[Extracted records]
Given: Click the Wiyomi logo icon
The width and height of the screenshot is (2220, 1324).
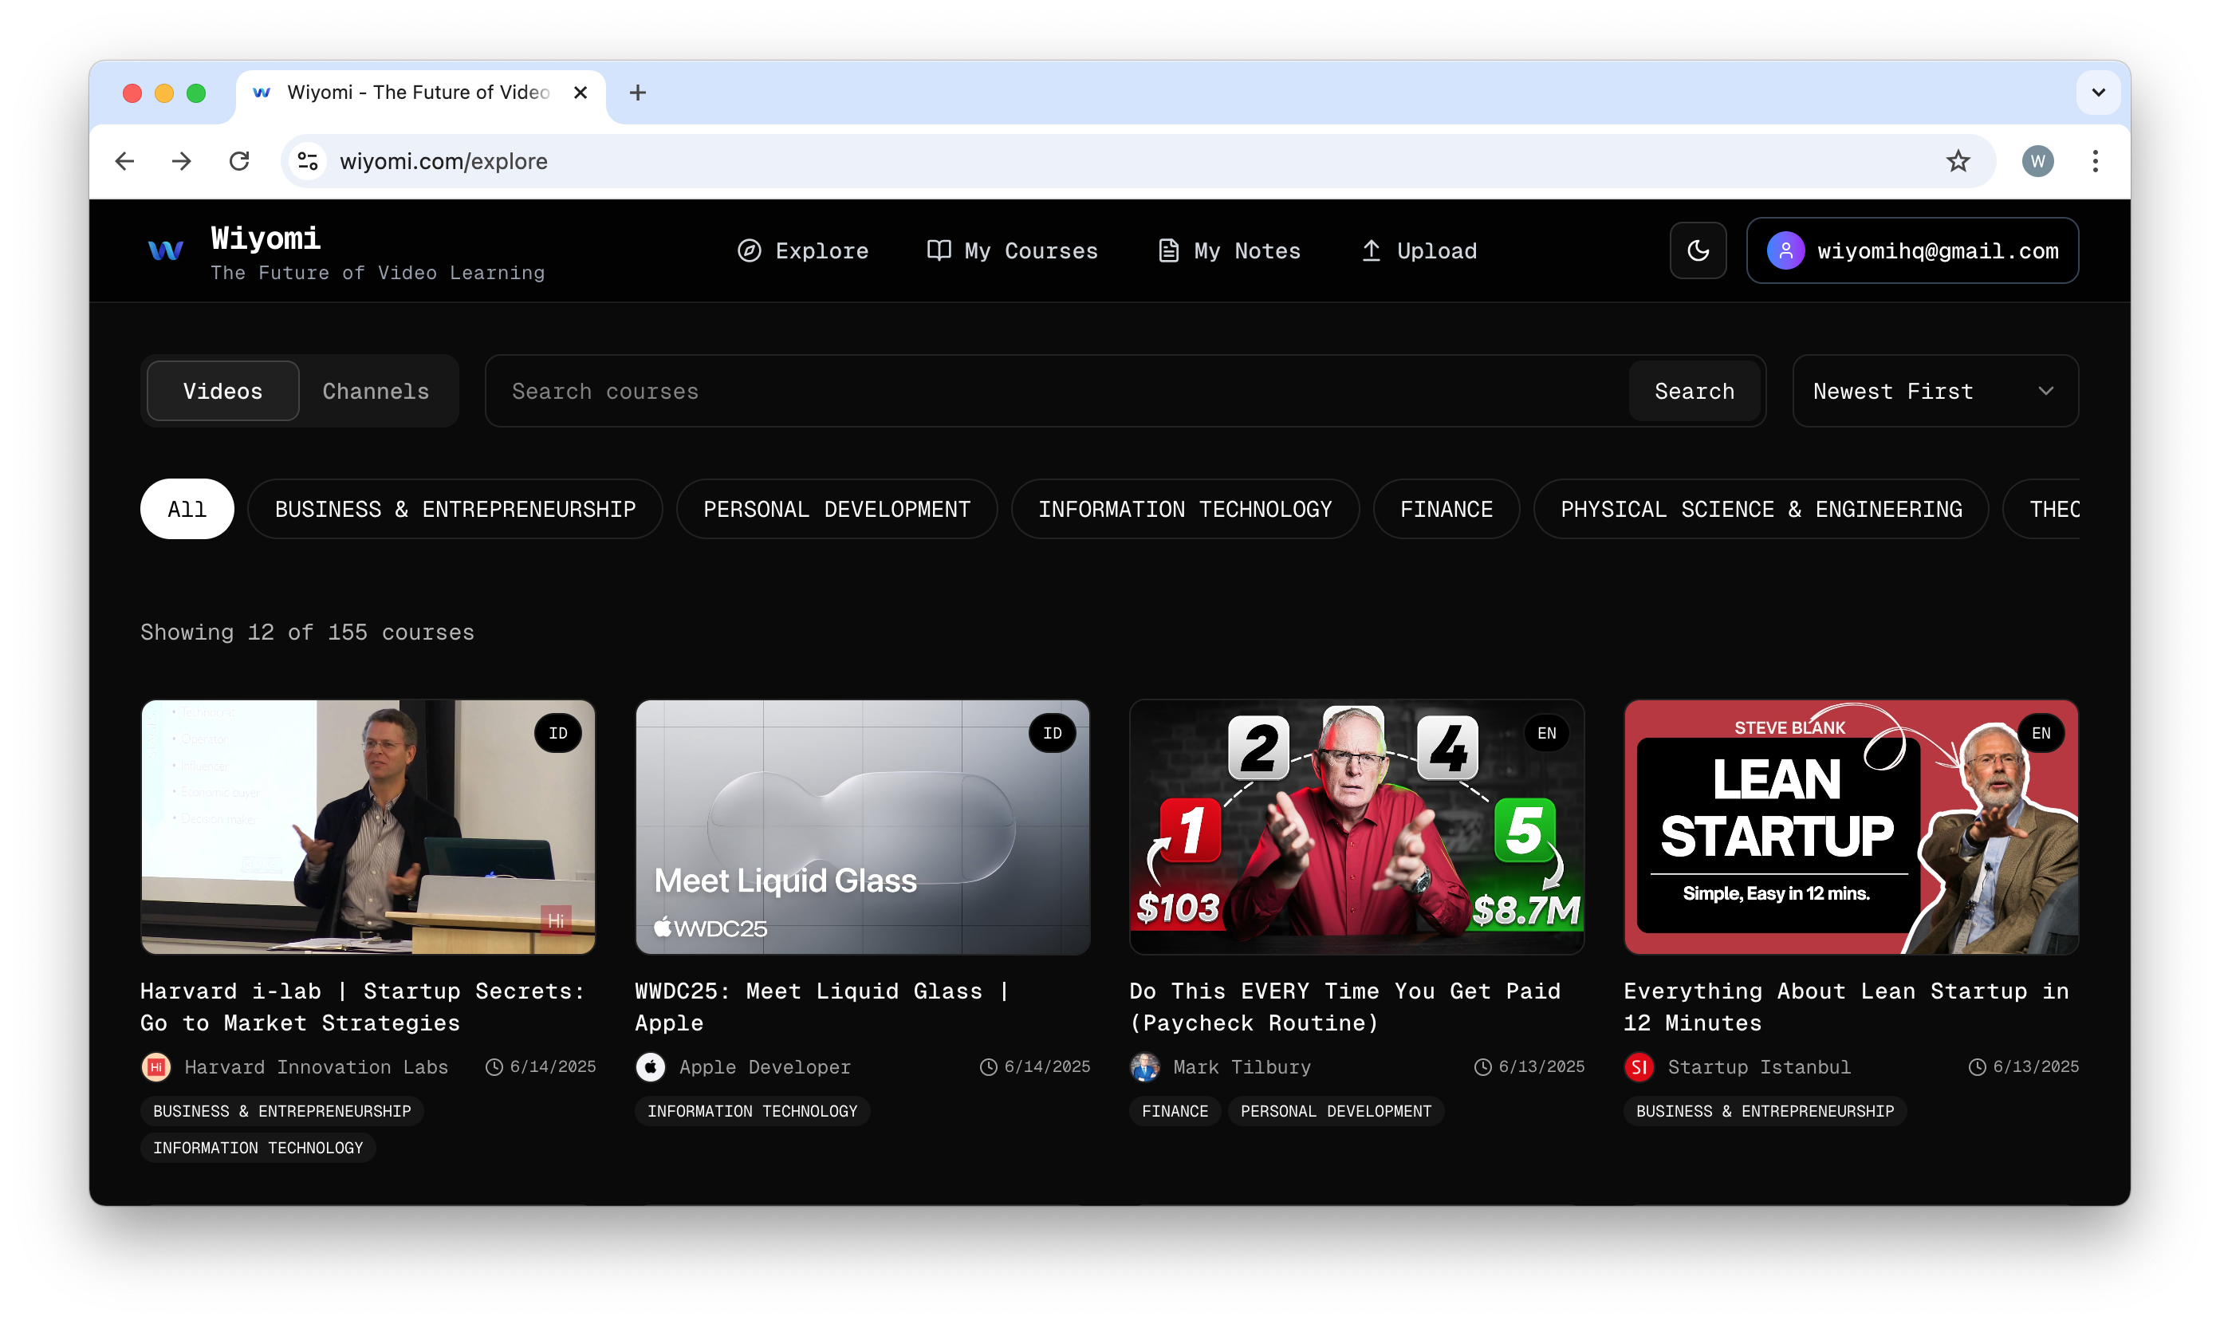Looking at the screenshot, I should click(x=166, y=251).
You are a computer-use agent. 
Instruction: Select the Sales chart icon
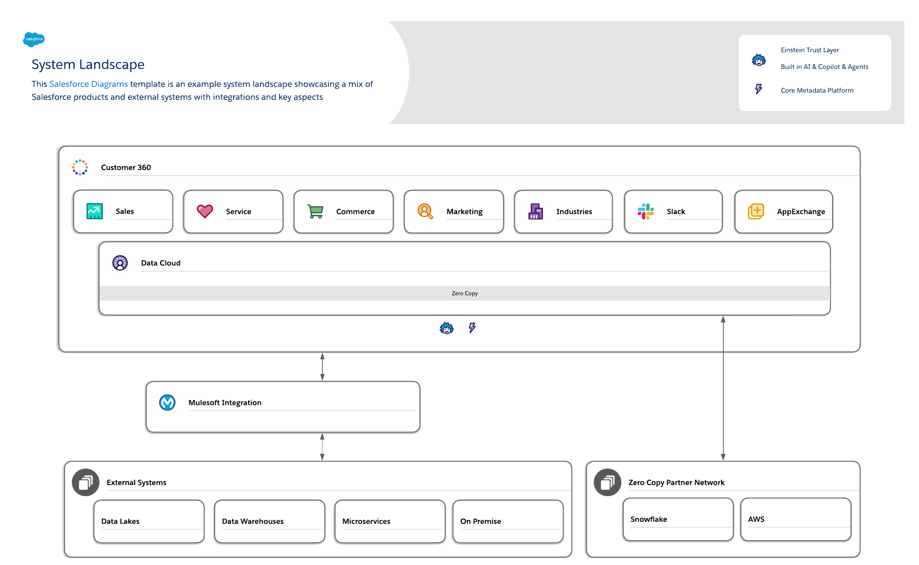95,211
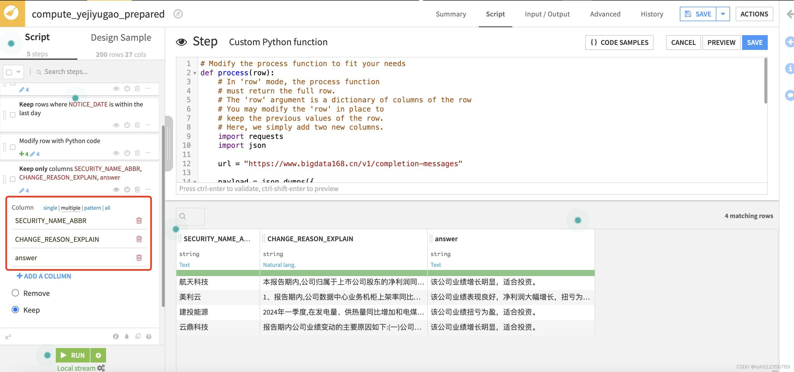Delete the SECURITY_NAME_ABBR column entry
The image size is (794, 372).
139,220
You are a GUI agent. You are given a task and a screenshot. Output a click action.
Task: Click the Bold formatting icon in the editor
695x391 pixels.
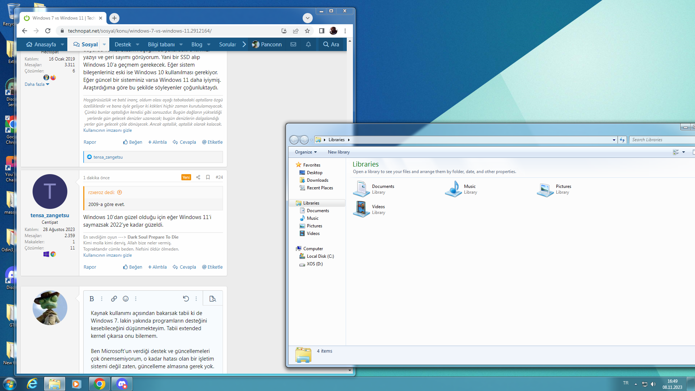pyautogui.click(x=92, y=299)

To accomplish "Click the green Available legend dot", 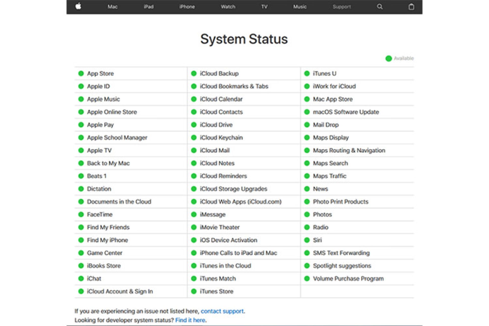I will point(388,59).
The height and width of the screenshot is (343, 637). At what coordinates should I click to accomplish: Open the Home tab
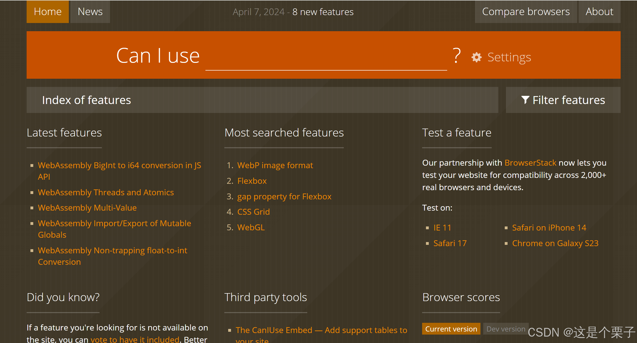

▶ [Exercise prompt]: The expected output is every line of the records in which the string "agent" appears.

▶ [Output]:
You are a computer-use agent. 
You are a GUI agent. You are given a task and a screenshot. Output a click action.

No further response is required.